■ REQUIRED ACTION:
Calculate how many lines of the data hold "computer". The answer consists of that number only.

■ DATA FOR REVIEW:

**********

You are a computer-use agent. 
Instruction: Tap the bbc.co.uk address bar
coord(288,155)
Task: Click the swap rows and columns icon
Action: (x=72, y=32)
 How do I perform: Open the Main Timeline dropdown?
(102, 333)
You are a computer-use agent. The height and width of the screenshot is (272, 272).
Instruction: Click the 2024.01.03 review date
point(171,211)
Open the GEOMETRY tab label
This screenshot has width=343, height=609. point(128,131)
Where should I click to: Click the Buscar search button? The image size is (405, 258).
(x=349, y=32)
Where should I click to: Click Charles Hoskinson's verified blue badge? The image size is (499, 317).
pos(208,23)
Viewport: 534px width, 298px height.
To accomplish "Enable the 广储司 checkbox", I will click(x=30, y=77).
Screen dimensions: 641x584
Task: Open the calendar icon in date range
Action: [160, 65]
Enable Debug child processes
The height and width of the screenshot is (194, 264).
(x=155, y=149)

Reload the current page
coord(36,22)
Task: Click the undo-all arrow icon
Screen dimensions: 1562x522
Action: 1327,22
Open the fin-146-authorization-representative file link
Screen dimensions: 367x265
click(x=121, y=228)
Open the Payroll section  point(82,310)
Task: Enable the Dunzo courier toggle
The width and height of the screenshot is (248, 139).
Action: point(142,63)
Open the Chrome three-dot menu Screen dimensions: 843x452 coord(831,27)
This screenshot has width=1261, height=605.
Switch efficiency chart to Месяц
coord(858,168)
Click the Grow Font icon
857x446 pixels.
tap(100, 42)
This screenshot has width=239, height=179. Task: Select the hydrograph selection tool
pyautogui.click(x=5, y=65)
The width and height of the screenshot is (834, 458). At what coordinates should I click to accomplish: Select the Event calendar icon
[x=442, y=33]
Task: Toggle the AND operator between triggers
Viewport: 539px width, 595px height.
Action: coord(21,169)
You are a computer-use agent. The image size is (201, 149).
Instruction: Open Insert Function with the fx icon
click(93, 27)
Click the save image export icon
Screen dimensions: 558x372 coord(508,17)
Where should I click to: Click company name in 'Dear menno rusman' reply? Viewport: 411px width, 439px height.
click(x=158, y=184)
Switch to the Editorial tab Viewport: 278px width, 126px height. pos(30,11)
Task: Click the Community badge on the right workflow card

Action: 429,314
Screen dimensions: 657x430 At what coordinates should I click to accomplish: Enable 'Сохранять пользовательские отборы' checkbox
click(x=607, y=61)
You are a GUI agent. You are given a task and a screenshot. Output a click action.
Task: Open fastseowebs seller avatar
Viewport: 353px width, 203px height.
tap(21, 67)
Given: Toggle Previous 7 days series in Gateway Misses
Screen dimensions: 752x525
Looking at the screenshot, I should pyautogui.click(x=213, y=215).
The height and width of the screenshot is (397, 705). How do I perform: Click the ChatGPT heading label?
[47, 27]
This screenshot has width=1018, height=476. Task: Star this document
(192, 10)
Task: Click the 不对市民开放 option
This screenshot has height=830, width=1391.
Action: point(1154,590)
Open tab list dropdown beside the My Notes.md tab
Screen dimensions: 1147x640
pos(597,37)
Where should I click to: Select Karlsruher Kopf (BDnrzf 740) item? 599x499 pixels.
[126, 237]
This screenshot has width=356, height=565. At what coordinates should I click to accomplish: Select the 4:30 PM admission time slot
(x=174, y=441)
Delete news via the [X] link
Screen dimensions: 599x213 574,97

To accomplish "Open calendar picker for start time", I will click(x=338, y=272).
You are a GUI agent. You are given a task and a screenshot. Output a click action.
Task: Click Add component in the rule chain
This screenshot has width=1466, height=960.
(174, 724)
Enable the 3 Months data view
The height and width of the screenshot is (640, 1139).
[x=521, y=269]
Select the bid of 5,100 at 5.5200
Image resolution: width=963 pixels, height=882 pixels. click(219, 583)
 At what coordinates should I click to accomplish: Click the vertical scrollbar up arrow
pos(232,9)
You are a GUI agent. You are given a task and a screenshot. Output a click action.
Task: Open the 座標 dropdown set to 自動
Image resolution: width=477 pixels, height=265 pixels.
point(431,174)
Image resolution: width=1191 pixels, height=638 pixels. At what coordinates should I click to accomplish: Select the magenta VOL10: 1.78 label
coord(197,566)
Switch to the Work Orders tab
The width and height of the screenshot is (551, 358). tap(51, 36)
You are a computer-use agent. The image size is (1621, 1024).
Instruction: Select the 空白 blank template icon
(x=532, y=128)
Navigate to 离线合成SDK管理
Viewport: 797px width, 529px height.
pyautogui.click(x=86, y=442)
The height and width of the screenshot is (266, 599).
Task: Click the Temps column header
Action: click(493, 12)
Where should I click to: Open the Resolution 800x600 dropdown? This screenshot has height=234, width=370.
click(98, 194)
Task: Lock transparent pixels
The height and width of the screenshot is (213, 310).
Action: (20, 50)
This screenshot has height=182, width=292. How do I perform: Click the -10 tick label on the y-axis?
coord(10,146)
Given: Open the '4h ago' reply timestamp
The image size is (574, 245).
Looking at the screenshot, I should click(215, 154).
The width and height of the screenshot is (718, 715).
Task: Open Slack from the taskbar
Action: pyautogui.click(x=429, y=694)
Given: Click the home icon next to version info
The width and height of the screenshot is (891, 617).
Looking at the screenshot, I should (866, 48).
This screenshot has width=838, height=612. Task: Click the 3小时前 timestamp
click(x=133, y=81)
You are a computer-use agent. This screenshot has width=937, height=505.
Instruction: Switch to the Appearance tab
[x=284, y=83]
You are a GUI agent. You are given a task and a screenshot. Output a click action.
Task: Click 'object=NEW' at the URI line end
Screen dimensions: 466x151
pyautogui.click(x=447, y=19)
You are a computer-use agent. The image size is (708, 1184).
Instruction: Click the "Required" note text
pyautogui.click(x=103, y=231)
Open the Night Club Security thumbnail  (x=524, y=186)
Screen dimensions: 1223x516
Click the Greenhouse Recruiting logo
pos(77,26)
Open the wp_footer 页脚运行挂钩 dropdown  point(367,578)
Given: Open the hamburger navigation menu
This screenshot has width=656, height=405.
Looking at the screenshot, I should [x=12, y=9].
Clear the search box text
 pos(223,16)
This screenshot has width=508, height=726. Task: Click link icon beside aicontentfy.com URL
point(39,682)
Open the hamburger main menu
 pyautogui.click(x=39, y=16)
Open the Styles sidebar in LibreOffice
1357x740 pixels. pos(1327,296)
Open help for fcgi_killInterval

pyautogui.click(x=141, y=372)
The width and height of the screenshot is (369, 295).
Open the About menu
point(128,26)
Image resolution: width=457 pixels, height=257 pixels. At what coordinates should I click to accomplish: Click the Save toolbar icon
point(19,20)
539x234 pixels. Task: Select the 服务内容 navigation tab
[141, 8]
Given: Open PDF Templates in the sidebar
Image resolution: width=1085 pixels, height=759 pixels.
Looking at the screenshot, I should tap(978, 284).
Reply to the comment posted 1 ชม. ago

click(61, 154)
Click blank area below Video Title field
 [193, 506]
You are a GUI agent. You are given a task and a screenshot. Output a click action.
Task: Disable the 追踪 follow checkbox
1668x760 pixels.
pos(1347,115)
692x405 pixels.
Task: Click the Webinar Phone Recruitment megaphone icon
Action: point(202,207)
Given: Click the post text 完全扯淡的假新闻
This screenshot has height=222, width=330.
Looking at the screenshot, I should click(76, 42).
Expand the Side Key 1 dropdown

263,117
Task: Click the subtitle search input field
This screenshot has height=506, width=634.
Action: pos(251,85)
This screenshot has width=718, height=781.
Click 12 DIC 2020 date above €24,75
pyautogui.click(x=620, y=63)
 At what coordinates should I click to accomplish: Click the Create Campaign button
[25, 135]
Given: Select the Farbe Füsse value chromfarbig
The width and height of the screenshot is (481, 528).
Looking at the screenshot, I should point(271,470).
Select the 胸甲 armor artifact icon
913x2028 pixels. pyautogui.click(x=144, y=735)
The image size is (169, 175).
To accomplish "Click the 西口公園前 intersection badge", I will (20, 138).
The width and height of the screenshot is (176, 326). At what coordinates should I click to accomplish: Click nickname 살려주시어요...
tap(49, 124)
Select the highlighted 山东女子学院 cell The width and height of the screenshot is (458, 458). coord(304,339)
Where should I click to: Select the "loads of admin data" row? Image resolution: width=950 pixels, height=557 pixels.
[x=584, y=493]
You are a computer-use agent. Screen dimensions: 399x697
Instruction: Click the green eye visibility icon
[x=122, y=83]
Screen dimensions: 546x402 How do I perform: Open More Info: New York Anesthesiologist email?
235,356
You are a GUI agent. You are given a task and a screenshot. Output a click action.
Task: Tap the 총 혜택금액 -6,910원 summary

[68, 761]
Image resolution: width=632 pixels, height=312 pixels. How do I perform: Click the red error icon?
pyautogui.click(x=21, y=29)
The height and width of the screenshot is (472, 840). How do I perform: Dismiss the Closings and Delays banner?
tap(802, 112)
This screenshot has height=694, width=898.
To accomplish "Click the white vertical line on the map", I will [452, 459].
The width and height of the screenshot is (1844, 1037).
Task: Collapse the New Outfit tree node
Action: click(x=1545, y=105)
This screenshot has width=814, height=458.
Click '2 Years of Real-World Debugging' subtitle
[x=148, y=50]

**********

■ SOLUTION TO THIS EXERCISE:
7